There is no idea so benevolent and wonderful that it can’t be turned into an ugly mess by the U.S. government. Wind power, aka Big Wind, is an almost picture-perfect example of how government and crony capitalism can trash a perfectly legitimate industry. After all, it is quite a bold task to take a technology that is hundreds of years of old, call it new, and totally screw it up.
Think about it, wind power isn’t new. Remember all those lovely paintings of the Dutch countryside, with cute little windmills dotted in a charming pastoral setting? Of course they weren’t as efficient as modern windmills, but they managed to avoid the NIMBY effect by not being ghastly either. On top of that, they co-existed with the local wildlife instead of killing birds.
The giant conglomerates behind Big Wind, General Electric, Iberdrola, Siemens, and E.on, to name a few, seem fixated on building wind farms in the most offensive way possible. In this world, wind farms must be huge, monotonous, and overwhelming. And for one reason or another, the corporate wind farm players can’t build these giant wind farms in the middle of nowhere, where they would not bother anyone. No, wind farms tend to get placed right on top of rural American towns. The same ones that have been struggling with the giant boot of government regulation for decades.
That is creating a heck of a backlash all across the U.S. and even in Europe. Maine is severely restricting wind farms and Vermont is banning them. Both states rely on tourism and they claim that, surprise surprise…tourist don’t want to vacation under a turbine.
Even rural America which has been in decline for decades doesn’t want Big Wind in their backyard. And that is the real surprise. You would think that depressed communities would be lining up to supply “green” energy to the entire nation.
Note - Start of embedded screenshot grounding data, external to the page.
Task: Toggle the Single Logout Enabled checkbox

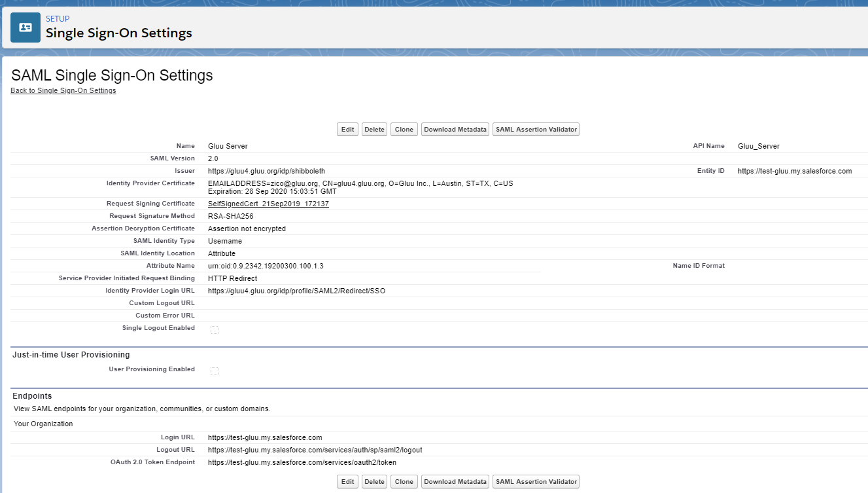Action: 215,330
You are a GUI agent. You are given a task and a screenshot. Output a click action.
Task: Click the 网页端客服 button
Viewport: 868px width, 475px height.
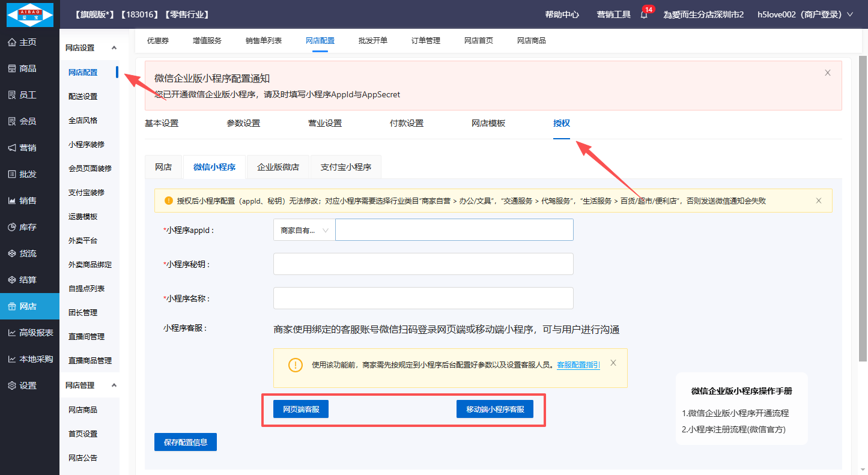point(300,409)

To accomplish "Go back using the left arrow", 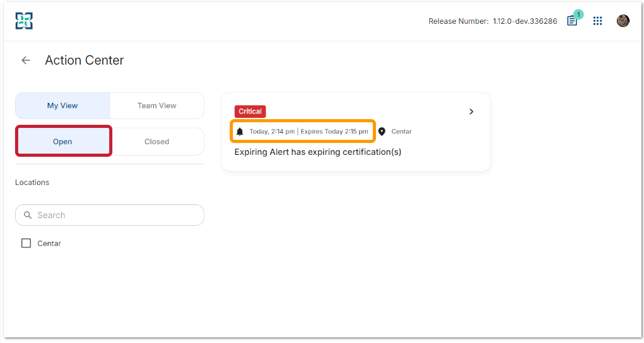I will point(26,60).
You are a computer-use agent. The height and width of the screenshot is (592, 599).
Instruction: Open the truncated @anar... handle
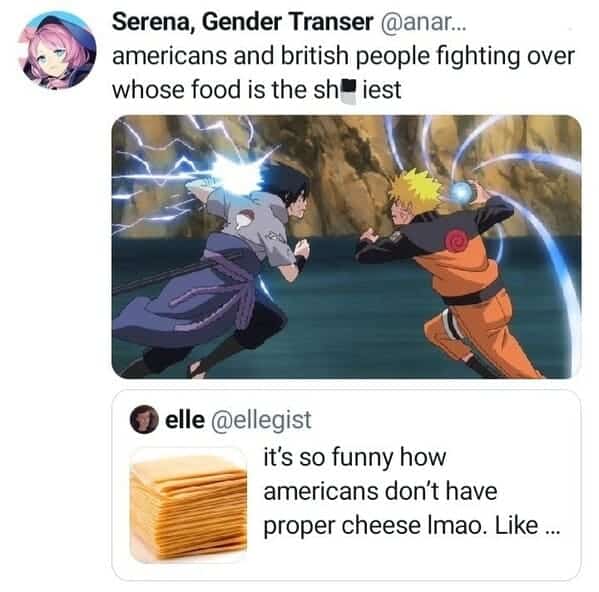[423, 22]
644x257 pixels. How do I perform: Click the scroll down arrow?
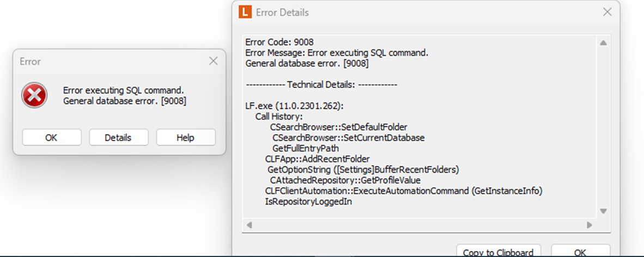603,211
But more towns, counties and states are banning wind farms rather than inviting them in. The question is why?
Big Wind is About Big Subsidies
The ugly truth of the matter is that wind farms are built where nobody wants them, in a manner that isn’t even efficient, because it is about subsidies. Big Wind has become a giant pig trough for a handful of huge international corporations. These companies are big enough that they can shake the government money tree, and shake they have. Big Wind isn’t designed to create energy where and when it is needed, it is designed to capture subsidies.
After all, walk around any boat marina, and you will see windmills on many boats. They don’t create an eyesore or a noise problem. They just spin away, recharging batteries. There is no reason why homes and businesses in rural communities could not take advantage of the same technology and enjoy clean cheap power. Call it Small Wind. A windmill or two is hardly an eyesore.
But that isn’t how Big Wind operates. The places where they put the farms are almost never the beneficiaries of that energy. They are just the victims who get stuck with miles of giant turbines and electrical towers strung from here to the ends of the earth. The communities that are chosen by Big Wind to house their pork barrel projects don’t derive any benefit or tax subsidies, so they rightfully object to being saddled with the cost.
Of course, they get to pay anyway. The subsidies alone for wind power often exceed the entire price of generating electricity with clean fuels like natural gas. The largest companies in Big Wind received $176 billion in subsidies. It’s corporate welfare on a grand scale. And it is paid by the public for purely private gain.
Those subsidies are paid on a megawatt generated basis. So Big Wind has an incentive to produce as much energy as possible rather than what is needed in a particular region. It has a tremendously distorting effect on energy markets in general.
Germany, the reigning king of Big Wind, has had periods recently when their coal-fired plants charged negative rates. This is due to two factors, Germany has a law that renewable energy must be used before fossil fuel energy in their grid. If the wind and solar are producing at full capacity, the fossil fuel plants can’t sell their energy at all. Yet, because huge energy facilities cannot be turned off and on easily, they keep generating anyway. The result has been that while Germany produces almost half of their energy from renewables, they haven’t been able to close a single coal-fired power plant, because they need them when the sun doesn’t shine and the wind doesn’t blow. They haven’t been able to reduce their carbon footprint at all. The problem has become severe enough that Germany changed policy in 2016 and is dropping all subsidies for wind.
DOE Plans for Wind to Account for 20% of Power by 2030
Even though Big Wind has become the poster child for NIMBY projects and corporate welfare, the U.S. government intends to double down on it. There has never been an idea so unattractive that the corporate welfare queens can’t find a way to sell it to their pals in Congress.
As Robert Bryce of the Manhattan Institute points out in the accompanying video interview, there are plenty of problems with Big Wind. One of the biggest is the amount of land that Big Wind requires. Bryce calculates that Big Wind takes 700 times as much land as a typical fracking operation when one compares the two energy sources watt per watt.
All of this is unfortunate, because there is no reason why wind should not be a viable piece of our domestic energy mix. It has a place. But, that place is being distorted with massive government give-aways that don’t encourage smart and practical wind energy. Instead it is all about big, bigger biggest. This imposes a heavy cost on the environment and the communities that are forced to live in a field of turbines.